Three Colombia airmen killed in helicopter bombing
BOGOTA (Reuters) - Three Colombian airmen were killed when suspected FARC rebels detonated explosives just as their helicopter landed in a training exercise near one of the country's largest military bases, authorities said on Tuesday.
Attacks on Colombian military aircraft are rare since President Alvaro Uribe began using billions of dollars of U.S. aid to drive back the guerrillas and reduce violence from the country's four-decade-old insurgency.
The bombing came late on Monday as the airmen practiced landings in Tolima province, the site of Tolemaida military base, where U.S. advisors train the army. The area is a popular weekend tourist spot for Colombians escaping from the capital.
"Explosives were placed 100 meters from the area where it was going to land, leading to the helicopter's total destruction and the death of the three crewmen," Colombian Air Force commander Gen. Jorge Ballesteros said.
"Without any doubt, it has all the characteristics and methods of the FARC," he said.
Officials, who originally said the aircraft had crashed, said investigators found detonation cord near the landing site and suspected that rebels rigged the bomb knowing the area was used for training.
Violence from Colombia's long conflict has eased as Uribe has sent troops to retake areas once controlled by illegal armed groups. Bombings and attacks on urban areas are scarce though rebels are still fighting in remote areas.
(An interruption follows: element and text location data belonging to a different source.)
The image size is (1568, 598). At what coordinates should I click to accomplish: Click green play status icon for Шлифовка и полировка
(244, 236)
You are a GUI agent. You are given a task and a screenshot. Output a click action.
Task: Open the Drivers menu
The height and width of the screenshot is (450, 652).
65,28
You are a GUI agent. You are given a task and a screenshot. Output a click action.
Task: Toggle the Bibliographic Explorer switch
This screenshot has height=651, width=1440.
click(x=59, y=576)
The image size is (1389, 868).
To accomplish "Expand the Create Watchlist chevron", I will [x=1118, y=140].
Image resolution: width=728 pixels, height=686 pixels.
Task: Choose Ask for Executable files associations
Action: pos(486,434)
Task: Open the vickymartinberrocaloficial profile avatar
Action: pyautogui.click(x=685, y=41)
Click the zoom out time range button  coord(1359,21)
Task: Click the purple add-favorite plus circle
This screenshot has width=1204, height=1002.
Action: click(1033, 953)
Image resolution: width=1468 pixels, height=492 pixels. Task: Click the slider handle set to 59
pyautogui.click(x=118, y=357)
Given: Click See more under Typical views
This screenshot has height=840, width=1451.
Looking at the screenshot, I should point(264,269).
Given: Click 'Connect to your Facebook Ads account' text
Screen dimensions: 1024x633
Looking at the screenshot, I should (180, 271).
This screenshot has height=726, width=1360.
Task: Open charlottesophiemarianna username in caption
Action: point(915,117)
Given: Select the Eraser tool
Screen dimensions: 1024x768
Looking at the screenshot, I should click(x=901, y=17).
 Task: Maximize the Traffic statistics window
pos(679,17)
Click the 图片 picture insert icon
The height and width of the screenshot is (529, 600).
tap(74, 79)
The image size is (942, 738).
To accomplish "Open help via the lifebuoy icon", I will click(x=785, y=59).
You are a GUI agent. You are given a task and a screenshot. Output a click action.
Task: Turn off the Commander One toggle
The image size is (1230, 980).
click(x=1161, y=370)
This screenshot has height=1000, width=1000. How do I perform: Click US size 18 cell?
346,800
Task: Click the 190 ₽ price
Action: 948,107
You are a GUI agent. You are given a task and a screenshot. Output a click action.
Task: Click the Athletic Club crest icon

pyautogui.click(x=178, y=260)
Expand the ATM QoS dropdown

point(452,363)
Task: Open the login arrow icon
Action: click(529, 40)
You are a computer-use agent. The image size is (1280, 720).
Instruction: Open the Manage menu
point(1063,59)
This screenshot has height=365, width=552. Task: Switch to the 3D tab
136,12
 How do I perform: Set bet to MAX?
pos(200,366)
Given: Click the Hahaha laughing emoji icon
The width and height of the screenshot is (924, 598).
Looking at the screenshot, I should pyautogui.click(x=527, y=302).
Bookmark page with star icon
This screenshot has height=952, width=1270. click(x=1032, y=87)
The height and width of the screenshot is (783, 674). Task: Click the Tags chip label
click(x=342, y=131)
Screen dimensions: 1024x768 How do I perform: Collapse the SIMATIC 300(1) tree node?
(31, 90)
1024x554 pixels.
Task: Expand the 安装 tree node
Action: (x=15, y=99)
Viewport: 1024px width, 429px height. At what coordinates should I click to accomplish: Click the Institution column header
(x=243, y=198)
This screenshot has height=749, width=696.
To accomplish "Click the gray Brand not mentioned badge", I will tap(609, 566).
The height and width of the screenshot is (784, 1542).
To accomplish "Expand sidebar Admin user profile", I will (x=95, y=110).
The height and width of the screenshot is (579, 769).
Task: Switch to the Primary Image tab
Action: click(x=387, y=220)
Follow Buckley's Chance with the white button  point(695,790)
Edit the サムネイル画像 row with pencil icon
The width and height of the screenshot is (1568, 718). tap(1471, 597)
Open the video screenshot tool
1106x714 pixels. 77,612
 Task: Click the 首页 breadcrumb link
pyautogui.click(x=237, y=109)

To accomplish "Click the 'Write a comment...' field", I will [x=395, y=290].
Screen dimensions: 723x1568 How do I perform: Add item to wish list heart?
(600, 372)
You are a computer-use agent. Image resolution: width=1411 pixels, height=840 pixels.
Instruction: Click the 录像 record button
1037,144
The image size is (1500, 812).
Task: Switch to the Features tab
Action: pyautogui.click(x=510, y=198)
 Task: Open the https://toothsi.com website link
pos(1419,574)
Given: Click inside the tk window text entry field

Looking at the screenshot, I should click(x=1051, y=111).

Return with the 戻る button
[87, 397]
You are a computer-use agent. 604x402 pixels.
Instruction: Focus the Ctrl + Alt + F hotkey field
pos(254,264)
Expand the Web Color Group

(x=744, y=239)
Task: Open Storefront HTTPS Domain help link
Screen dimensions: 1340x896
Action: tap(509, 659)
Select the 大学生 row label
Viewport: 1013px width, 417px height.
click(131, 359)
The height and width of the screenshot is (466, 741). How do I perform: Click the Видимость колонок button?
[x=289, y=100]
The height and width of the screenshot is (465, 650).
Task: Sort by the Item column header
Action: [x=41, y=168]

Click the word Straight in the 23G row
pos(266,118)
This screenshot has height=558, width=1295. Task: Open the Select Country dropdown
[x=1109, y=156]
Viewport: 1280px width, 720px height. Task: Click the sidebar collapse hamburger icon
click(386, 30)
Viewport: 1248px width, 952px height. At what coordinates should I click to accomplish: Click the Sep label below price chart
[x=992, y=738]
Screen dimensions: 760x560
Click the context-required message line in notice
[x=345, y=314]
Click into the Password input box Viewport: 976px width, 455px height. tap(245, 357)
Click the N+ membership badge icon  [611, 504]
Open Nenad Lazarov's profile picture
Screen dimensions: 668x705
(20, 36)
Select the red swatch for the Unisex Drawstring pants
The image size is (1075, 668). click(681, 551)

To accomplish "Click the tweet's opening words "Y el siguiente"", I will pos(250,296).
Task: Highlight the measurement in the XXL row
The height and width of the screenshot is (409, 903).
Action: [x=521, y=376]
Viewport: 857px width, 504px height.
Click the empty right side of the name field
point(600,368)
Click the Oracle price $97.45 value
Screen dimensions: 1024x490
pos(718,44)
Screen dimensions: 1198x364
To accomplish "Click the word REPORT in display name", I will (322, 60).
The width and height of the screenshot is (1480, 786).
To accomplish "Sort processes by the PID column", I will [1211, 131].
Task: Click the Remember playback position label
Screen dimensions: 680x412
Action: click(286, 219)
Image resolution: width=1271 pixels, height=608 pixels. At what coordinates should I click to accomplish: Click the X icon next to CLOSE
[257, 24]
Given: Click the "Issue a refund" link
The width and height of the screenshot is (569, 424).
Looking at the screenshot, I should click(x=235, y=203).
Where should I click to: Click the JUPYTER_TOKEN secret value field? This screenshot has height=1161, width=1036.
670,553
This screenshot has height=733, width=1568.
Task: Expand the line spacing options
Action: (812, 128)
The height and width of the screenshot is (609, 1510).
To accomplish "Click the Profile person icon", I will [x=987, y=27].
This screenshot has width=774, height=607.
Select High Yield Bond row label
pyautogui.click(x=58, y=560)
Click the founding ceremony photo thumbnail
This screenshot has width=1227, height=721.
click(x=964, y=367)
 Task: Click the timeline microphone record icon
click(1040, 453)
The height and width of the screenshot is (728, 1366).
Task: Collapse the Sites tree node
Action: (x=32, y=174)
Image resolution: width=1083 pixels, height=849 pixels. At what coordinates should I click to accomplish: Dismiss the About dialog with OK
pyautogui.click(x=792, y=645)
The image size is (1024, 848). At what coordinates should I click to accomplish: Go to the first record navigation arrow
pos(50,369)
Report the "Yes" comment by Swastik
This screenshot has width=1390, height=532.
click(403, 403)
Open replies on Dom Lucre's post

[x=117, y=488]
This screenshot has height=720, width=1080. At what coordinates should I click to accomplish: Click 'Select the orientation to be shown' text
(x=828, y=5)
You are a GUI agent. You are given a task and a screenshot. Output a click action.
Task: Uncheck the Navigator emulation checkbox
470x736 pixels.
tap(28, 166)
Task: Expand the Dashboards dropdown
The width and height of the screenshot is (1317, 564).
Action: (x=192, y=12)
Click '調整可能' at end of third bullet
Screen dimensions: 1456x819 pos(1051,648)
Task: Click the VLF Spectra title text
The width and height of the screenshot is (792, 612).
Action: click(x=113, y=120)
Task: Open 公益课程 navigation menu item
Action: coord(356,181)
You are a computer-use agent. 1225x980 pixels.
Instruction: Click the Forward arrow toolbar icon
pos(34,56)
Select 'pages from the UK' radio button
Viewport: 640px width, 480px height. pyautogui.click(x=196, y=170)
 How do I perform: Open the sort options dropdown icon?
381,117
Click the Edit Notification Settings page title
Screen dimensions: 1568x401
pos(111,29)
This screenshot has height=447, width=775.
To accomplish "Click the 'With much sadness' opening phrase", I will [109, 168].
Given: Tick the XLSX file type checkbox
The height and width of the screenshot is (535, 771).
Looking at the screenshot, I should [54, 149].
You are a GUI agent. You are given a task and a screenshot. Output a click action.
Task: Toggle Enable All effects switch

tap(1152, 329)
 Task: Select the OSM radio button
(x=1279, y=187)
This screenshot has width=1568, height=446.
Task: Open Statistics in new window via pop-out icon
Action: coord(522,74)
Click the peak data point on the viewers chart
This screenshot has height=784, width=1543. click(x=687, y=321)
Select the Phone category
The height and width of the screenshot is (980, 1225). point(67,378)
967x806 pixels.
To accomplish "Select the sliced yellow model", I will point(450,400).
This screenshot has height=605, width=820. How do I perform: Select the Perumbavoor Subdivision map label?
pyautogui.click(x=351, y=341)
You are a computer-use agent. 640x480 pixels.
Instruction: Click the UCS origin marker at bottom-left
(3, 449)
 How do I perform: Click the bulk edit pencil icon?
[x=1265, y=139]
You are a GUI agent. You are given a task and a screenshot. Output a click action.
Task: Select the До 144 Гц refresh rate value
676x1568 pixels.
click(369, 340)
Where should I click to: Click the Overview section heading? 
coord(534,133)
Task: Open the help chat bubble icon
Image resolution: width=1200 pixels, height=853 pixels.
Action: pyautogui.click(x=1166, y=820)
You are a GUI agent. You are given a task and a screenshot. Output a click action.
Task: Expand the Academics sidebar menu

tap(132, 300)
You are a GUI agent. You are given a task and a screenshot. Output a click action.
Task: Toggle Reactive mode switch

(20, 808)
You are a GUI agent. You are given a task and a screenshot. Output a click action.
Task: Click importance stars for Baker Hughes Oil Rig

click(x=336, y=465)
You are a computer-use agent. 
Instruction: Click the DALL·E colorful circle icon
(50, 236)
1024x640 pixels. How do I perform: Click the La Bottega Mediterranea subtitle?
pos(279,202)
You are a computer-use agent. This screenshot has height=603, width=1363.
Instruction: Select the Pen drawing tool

Last year, Colombian authorities said they had foiled a plot by rebels to attack U.S. military advisors as they visited Melgar, a popular resort near the Tolemaida base. Three men were arrested with explosives and photographs of the area.
Since 2000, Colombia has received around $5.5 billion in mostly military assistance from Washington to fight leftist guerrillas and cocaine traffickers -- the largest U.S. aid package outside the Middle East.